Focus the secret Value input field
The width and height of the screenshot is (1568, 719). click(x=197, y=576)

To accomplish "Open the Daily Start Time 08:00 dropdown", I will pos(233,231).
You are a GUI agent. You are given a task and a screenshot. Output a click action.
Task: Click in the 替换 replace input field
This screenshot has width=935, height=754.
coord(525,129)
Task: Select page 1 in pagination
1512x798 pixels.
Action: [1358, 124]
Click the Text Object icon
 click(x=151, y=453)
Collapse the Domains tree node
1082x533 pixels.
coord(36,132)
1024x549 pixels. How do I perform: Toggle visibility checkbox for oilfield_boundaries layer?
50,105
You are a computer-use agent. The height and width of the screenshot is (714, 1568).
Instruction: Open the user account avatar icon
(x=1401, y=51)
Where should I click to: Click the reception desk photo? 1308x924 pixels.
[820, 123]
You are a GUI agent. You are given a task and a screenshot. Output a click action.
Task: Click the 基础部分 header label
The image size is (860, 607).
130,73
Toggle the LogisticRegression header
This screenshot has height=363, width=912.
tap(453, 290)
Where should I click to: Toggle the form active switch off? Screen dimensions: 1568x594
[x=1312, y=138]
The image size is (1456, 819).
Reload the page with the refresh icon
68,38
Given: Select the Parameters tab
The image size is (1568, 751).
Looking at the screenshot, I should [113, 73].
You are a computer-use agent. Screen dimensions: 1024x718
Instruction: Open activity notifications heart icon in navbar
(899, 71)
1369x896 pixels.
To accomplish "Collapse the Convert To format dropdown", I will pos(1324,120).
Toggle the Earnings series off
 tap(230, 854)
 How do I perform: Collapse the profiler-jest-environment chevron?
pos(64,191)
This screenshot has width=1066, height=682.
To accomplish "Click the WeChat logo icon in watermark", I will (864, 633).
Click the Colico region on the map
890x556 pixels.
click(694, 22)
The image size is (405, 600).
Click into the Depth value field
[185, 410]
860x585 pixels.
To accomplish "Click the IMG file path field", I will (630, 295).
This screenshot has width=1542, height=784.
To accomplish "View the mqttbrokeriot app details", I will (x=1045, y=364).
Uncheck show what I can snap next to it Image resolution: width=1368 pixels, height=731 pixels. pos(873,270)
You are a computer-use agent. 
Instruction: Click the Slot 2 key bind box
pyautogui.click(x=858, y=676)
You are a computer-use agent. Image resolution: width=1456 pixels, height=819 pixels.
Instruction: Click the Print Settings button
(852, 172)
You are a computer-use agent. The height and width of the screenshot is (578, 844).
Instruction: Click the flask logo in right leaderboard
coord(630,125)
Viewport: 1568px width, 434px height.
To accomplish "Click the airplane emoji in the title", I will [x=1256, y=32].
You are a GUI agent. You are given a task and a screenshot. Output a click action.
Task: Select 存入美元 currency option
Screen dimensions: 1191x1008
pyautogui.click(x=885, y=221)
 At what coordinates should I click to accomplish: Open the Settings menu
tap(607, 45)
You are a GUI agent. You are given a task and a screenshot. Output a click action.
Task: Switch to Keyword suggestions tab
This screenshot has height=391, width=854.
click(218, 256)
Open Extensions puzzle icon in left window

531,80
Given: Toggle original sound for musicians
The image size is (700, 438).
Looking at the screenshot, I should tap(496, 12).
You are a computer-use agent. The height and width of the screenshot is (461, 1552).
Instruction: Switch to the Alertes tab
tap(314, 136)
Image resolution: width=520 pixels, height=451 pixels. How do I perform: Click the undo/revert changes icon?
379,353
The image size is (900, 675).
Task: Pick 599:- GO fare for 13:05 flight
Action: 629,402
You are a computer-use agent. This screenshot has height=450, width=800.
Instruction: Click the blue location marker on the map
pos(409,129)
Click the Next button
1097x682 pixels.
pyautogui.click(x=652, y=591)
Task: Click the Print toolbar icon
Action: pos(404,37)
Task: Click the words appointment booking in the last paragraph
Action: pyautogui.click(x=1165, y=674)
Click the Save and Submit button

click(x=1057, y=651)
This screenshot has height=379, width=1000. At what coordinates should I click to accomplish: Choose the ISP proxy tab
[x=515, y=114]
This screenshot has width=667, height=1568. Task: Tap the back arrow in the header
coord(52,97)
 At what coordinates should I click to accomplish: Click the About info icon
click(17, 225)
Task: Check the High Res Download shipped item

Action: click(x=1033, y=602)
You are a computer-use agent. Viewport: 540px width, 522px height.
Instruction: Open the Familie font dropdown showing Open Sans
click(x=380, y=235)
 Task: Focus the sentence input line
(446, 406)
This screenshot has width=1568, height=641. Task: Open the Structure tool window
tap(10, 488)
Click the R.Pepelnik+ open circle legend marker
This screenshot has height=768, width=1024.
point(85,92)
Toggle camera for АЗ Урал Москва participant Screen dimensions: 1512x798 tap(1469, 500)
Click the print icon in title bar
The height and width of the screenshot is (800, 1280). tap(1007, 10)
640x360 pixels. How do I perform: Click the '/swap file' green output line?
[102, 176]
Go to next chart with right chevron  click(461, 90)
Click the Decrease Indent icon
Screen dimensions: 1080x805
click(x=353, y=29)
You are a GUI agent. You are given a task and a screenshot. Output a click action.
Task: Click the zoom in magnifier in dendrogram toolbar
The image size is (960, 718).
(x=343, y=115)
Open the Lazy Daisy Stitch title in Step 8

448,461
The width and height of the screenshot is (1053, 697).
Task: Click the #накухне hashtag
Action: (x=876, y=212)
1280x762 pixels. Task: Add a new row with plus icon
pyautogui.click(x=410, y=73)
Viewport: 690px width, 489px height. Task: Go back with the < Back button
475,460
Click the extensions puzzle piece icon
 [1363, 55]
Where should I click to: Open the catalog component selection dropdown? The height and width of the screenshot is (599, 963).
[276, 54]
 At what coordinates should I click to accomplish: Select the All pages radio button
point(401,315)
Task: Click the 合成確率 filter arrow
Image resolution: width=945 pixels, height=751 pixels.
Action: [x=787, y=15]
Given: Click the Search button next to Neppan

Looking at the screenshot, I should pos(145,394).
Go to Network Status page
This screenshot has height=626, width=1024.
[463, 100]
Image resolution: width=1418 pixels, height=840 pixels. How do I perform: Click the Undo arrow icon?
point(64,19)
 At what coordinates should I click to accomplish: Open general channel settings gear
- - - -
_AIM_
Copy out the listing above word for word.

_EXERCISE SOLUTION_
Focus the secret Value input field
The width and height of the screenshot is (1568, 719). click(x=197, y=576)

To accomplish "Open the Daily Start Time 08:00 dropdown", I will pos(233,231).
You are a GUI agent. You are given a task and a screenshot. Output a click action.
Task: Click in the 替换 replace input field
This screenshot has width=935, height=754.
coord(525,129)
Task: Select page 1 in pagination
1512x798 pixels.
Action: [1358, 124]
Click the Text Object icon
 click(x=151, y=453)
Collapse the Domains tree node
1082x533 pixels.
coord(36,132)
1024x549 pixels. How do I perform: Toggle visibility checkbox for oilfield_boundaries layer?
50,105
You are a computer-use agent. The height and width of the screenshot is (714, 1568).
Instruction: Open the user account avatar icon
(x=1401, y=51)
Where should I click to: Click the reception desk photo? 1308x924 pixels.
[820, 123]
You are a GUI agent. You are given a task and a screenshot. Output a click action.
Task: Click the 基础部分 header label
The image size is (860, 607).
130,73
Toggle the LogisticRegression header
This screenshot has height=363, width=912.
tap(453, 290)
Where should I click to: Toggle the form active switch off? Screen dimensions: 1568x594
[x=1312, y=138]
The image size is (1456, 819).
Reload the page with the refresh icon
68,38
Given: Select the Parameters tab
The image size is (1568, 751).
Looking at the screenshot, I should [113, 73].
You are a computer-use agent. Screen dimensions: 1024x718
Instruction: Open activity notifications heart icon in navbar
(899, 71)
1369x896 pixels.
To accomplish "Collapse the Convert To format dropdown", I will pos(1324,120).
Toggle the Earnings series off
 tap(230, 854)
 How do I perform: Collapse the profiler-jest-environment chevron?
pos(64,191)
This screenshot has width=1066, height=682.
To accomplish "Click the WeChat logo icon in watermark", I will (864, 633).
Click the Colico region on the map
890x556 pixels.
click(694, 22)
The image size is (405, 600).
Click into the Depth value field
[185, 410]
860x585 pixels.
To accomplish "Click the IMG file path field", I will (630, 295).
This screenshot has width=1542, height=784.
To accomplish "View the mqttbrokeriot app details", I will (x=1045, y=364).
Uncheck show what I can snap next to it Image resolution: width=1368 pixels, height=731 pixels. pos(873,270)
You are a computer-use agent. 
Instruction: Click the Slot 2 key bind box
pyautogui.click(x=858, y=676)
You are a computer-use agent. Image resolution: width=1456 pixels, height=819 pixels.
Instruction: Click the Print Settings button
(852, 172)
You are a computer-use agent. The height and width of the screenshot is (578, 844).
Instruction: Click the flask logo in right leaderboard
coord(630,125)
Viewport: 1568px width, 434px height.
To accomplish "Click the airplane emoji in the title", I will [x=1256, y=32].
You are a GUI agent. You are given a task and a screenshot. Output a click action.
Task: Select 存入美元 currency option
Screen dimensions: 1191x1008
pyautogui.click(x=885, y=221)
 At what coordinates should I click to accomplish: Open the Settings menu
tap(607, 45)
You are a GUI agent. You are given a task and a screenshot. Output a click action.
Task: Switch to Keyword suggestions tab
This screenshot has height=391, width=854.
click(218, 256)
Open Extensions puzzle icon in left window

531,80
Given: Toggle original sound for musicians
The image size is (700, 438).
Looking at the screenshot, I should tap(496, 12).
You are a computer-use agent. The height and width of the screenshot is (461, 1552).
Instruction: Switch to the Alertes tab
tap(314, 136)
Image resolution: width=520 pixels, height=451 pixels. How do I perform: Click the undo/revert changes icon?
379,353
The image size is (900, 675).
Task: Pick 599:- GO fare for 13:05 flight
Action: 629,402
You are a computer-use agent. This screenshot has height=450, width=800.
Instruction: Click the blue location marker on the map
pos(409,129)
Click the Next button
1097x682 pixels.
pyautogui.click(x=652, y=591)
Task: Click the Print toolbar icon
Action: pos(404,37)
Task: Click the words appointment booking in the last paragraph
Action: pyautogui.click(x=1165, y=674)
Click the Save and Submit button

click(x=1057, y=651)
This screenshot has height=379, width=1000. At what coordinates should I click to accomplish: Choose the ISP proxy tab
[x=515, y=114]
This screenshot has width=667, height=1568. Task: Tap the back arrow in the header
coord(52,97)
 At what coordinates should I click to accomplish: Click the About info icon
click(17, 225)
Task: Check the High Res Download shipped item

Action: click(x=1033, y=602)
You are a computer-use agent. Viewport: 540px width, 522px height.
Instruction: Open the Familie font dropdown showing Open Sans
click(x=380, y=235)
 Task: Focus the sentence input line
(446, 406)
This screenshot has width=1568, height=641. Task: Open the Structure tool window
tap(10, 488)
Click the R.Pepelnik+ open circle legend marker
This screenshot has height=768, width=1024.
point(85,92)
Toggle camera for АЗ Урал Москва participant Screen dimensions: 1512x798 tap(1469, 500)
Click the print icon in title bar
The height and width of the screenshot is (800, 1280). tap(1007, 10)
640x360 pixels. How do I perform: Click the '/swap file' green output line?
[102, 176]
Go to next chart with right chevron  click(461, 90)
Click the Decrease Indent icon
Screen dimensions: 1080x805
click(x=353, y=29)
You are a GUI agent. You are given a task and a screenshot. Output a click action.
Task: Click the zoom in magnifier in dendrogram toolbar
The image size is (960, 718).
(x=343, y=115)
Open the Lazy Daisy Stitch title in Step 8

448,461
The width and height of the screenshot is (1053, 697).
Task: Click the #накухне hashtag
Action: (x=876, y=212)
1280x762 pixels. Task: Add a new row with plus icon
pyautogui.click(x=410, y=73)
Viewport: 690px width, 489px height. Task: Go back with the < Back button
475,460
Click the extensions puzzle piece icon
 [1363, 55]
Where should I click to: Open the catalog component selection dropdown? The height and width of the screenshot is (599, 963).
[276, 54]
 At what coordinates should I click to accomplish: Select the All pages radio button
point(401,315)
Task: Click the 合成確率 filter arrow
Image resolution: width=945 pixels, height=751 pixels.
Action: [x=787, y=15]
Given: Click the Search button next to Neppan

Looking at the screenshot, I should pos(145,394).
Go to Network Status page
This screenshot has height=626, width=1024.
[463, 100]
Image resolution: width=1418 pixels, height=840 pixels. How do I perform: Click the Undo arrow icon?
point(64,19)
 At what coordinates should I click to accomplish: Open general channel settings gear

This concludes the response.